Il existe dans l'univers des forces répétitives qui maintiennent la cohérence entre les plans de manifestation. A Iounou, ces forces pulsent à l'intérieur de la Pierre Benben enracinée dans un terreau affiné à l'extrême par des artisans venus à bout de toutes les difficultés techniques. Quand il tomba sur la terre, le Benben se brisa en plusieurs morceaux. Le plus gros resta sur place à Iounou, dans un fragment plus petit fut creusé le sarcophage installé dans la chambre aérienne de la pyramide de Khéops. Peu de personnes connaissent l'existence de ce meuble unique où l'on ne couche pas la momie d'un roi mais le corps des mystes qui n'ont pas froid aux yeux et ne redoutent pas les brûlures d'un soleil noir invisible dans le ciel et non-soumis aux lois de l'entropie.


Renefer n'envisagea jamais de dormir toute une nuit dans ce sarcophage mais il aimait, de temps à autre y faire la sieste en compagnie d'une chatte noire qui squattait l'intérieur de la pyramide avec quelques scorpions et tout un clan de chauve-souris.

Il prenait ce risque parce qu'il savait que ce sarcophage n'était pas un système clos obéissant aux lois ordinaires de la physique. On n'installe pas une rampe de lancement dans un milieu dépourvu d'ouvertures sur l'extérieur.

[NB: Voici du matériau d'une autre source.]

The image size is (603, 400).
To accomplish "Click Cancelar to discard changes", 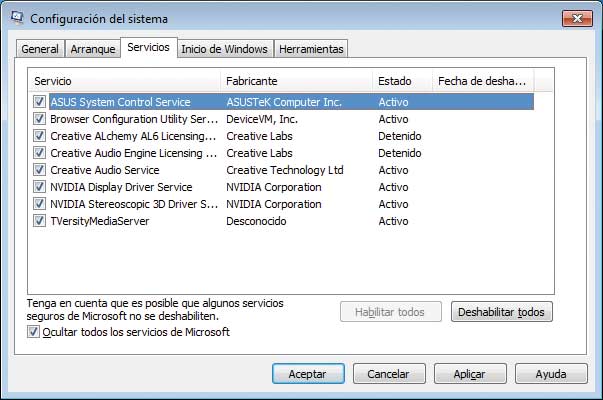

Une fois par an, Our-Maou pratiquait ici un rituel destiné à repousser la mort thermique et à maintenir les bonnes distances entre le sarcophage et certaines zones ultra-sensibles de la constellation de la Carène sur laquelle est aligné le temple d'Hathor à Dendera, nommé l'Héliopolis du Sud.


Ce qui passionnait nos deux compères était de mieux cerner les influences venues des zones du ciel les plus lointaines de la planète et aussi de notre subconscient qui prend sa source dans le Akh et tire son énergie du Ka.


Renefer et Our-Maou avaient poussé assez loin leurs investigations pour se permettre de faire un doigt d'honneur à la mort et de se rendre suffisamment imprévisibles pour bénéficier d'une liberté non négligeable quand on est contraint de traîner sur la terre en espérant qu'une rencontre avec le Trismégiste permettrait de rendre transparents les obstacles, de naviguer sans passer par-dessus bord, de marcher jusqu'à l'usure complète des semelles.


Ils avaient choisi la date exacte de leur départ mais des évènements imprévus contrarièrent leurs plans. Comme ils ne voulaient pas s'engager dans une impasse, ils se détachèrent des contingences, mirent au point des ripostes, s'installèrent dans cette zone de confort où la Magie et l'Alchimie peuvent écarter les chocs en retour mettant un terme aux expériences les plus audacieuses et les mieux préparées.

Sur un sol vierge, ils déposèrent leur matière première et, à l'aube, partirent dans les champs de lin pour recueillir la rosée qui servirait aux imbibitions.